Collected data
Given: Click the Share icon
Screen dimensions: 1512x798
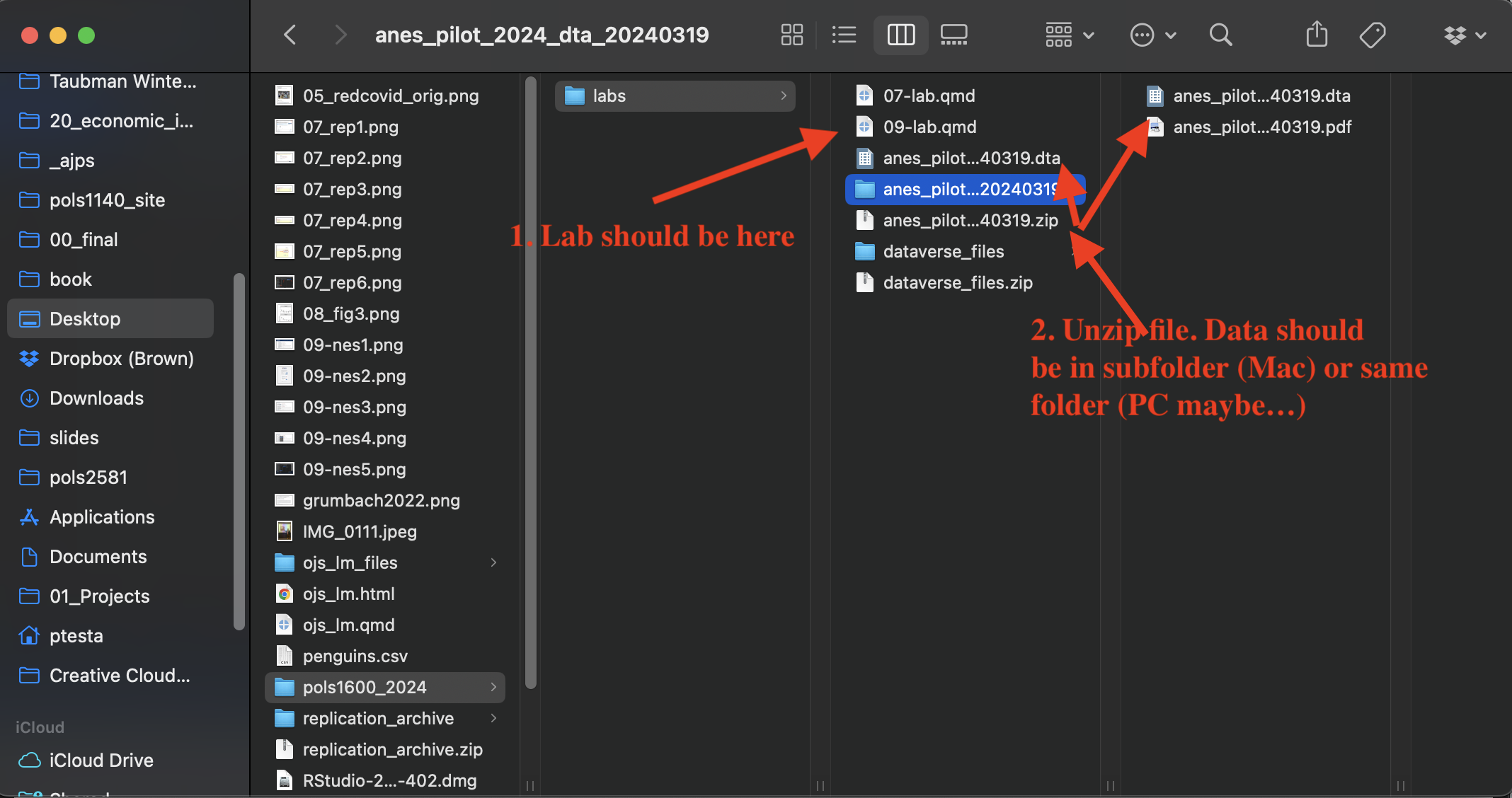Looking at the screenshot, I should pyautogui.click(x=1316, y=35).
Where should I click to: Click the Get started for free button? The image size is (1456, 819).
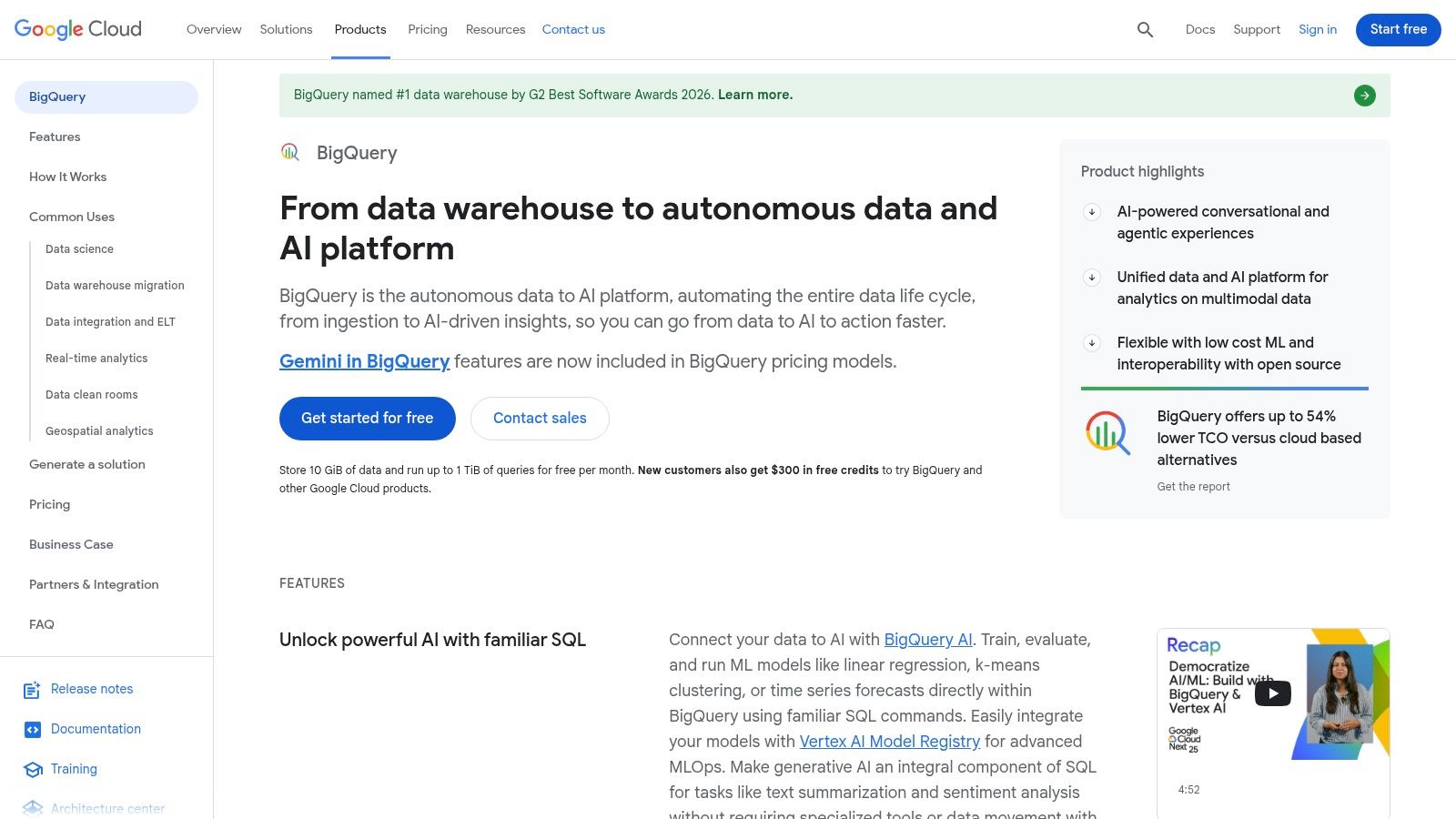coord(367,418)
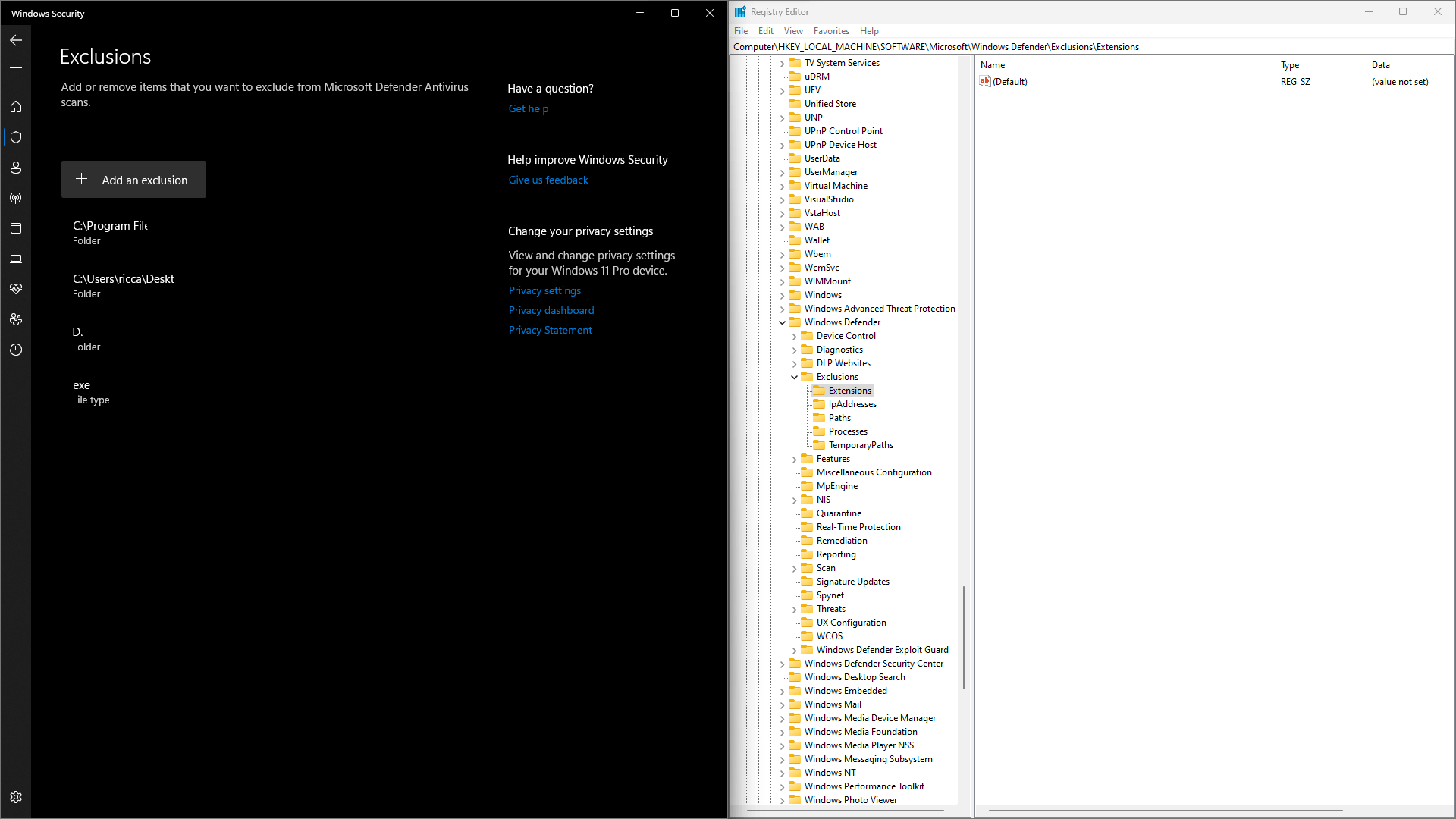This screenshot has width=1456, height=819.
Task: Expand the Features registry key
Action: click(794, 459)
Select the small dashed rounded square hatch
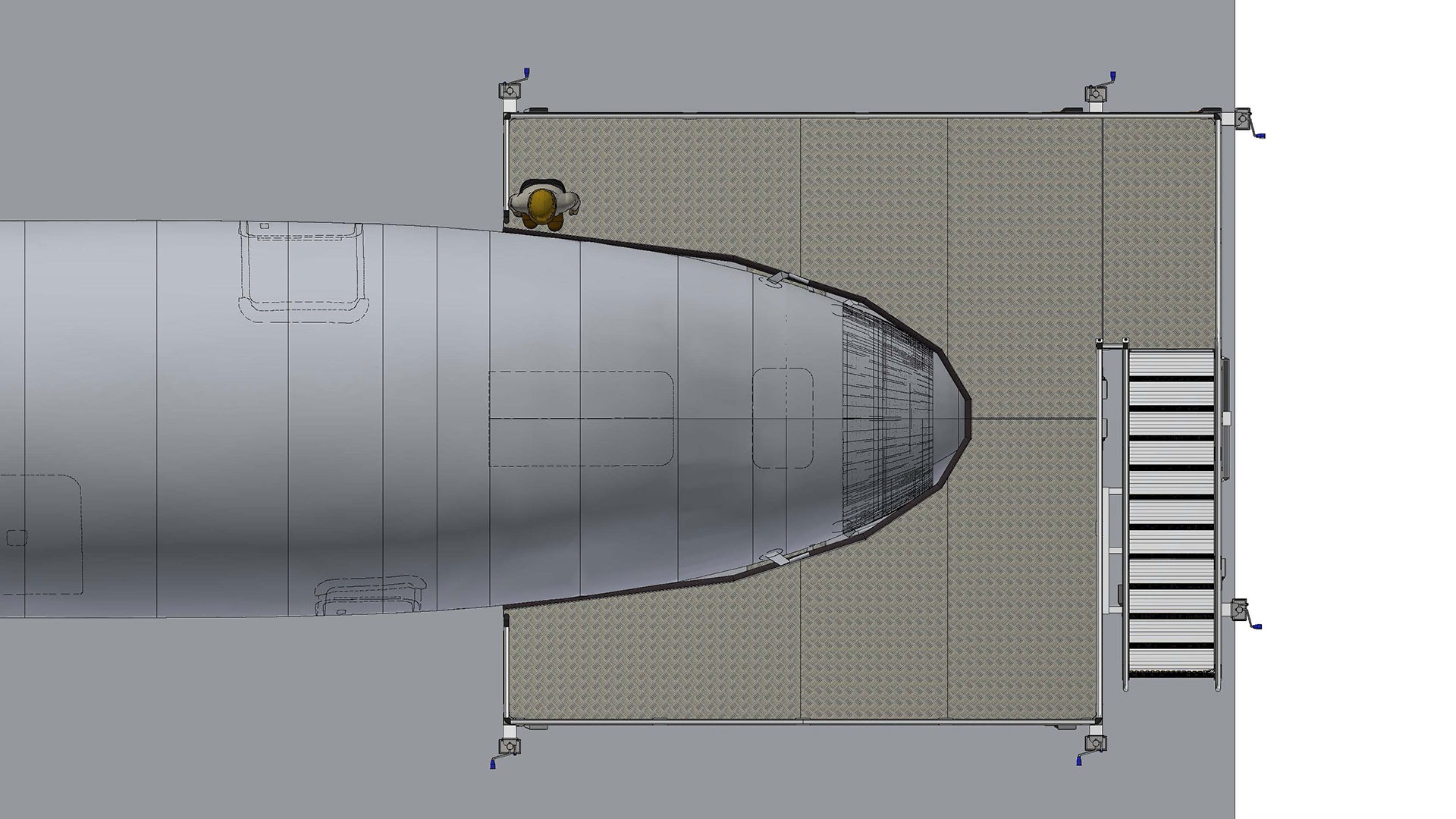This screenshot has width=1456, height=819. [x=783, y=418]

### PROBLEM STATEMENT
Output the data exactly as it appears. The pictures do not belong in it.

### ANSWER BOX
Given: Click the Share icon
Screen dimensions: 1512x798
Looking at the screenshot, I should pyautogui.click(x=1316, y=35).
Where should I click to: Click the Get started for free button? The image size is (1456, 819).
coord(367,418)
This screenshot has width=1456, height=819.
Task: Expand the Features registry key
Action: click(794, 459)
Select the small dashed rounded square hatch
This screenshot has width=1456, height=819. [x=783, y=418]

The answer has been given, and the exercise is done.